[What you are asked to do] Return all lines in the data where the string "computer" can be found.

[Supplied material]
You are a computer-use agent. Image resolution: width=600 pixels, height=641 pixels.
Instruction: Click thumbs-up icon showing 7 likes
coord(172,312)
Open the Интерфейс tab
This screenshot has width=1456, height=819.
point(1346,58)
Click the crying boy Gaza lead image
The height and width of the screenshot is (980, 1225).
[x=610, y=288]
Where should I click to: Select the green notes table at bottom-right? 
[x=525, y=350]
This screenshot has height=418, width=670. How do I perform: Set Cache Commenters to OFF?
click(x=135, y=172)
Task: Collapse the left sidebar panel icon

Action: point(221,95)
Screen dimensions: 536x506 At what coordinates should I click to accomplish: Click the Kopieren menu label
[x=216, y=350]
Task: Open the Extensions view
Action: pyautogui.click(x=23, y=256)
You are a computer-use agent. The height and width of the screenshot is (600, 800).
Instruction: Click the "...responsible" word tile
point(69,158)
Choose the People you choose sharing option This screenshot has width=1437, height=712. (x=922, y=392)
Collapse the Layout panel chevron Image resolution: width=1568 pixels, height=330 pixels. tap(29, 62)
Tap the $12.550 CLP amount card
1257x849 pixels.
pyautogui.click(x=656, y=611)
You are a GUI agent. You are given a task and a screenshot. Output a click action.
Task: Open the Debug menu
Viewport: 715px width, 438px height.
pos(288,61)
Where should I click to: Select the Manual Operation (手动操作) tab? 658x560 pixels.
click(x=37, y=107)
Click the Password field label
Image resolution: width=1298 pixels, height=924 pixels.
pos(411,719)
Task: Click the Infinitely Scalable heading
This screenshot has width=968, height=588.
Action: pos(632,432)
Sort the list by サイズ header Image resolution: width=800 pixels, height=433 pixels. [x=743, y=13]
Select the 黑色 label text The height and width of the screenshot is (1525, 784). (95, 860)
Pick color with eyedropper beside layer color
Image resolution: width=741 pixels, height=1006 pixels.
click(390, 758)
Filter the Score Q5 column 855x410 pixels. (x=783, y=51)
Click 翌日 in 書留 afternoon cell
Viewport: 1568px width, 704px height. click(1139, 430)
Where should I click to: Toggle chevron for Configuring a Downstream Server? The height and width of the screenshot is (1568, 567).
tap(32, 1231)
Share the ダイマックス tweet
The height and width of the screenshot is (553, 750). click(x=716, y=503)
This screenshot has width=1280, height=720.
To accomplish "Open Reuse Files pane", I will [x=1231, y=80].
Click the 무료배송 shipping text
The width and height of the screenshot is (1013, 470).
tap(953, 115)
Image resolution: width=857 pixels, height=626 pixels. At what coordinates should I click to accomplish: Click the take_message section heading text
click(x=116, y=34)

[Worked solution]
You are a computer-use agent. Image resolution: width=600 pixels, height=641 pixels.
You are a computer-use agent. The height and width of the screenshot is (600, 800).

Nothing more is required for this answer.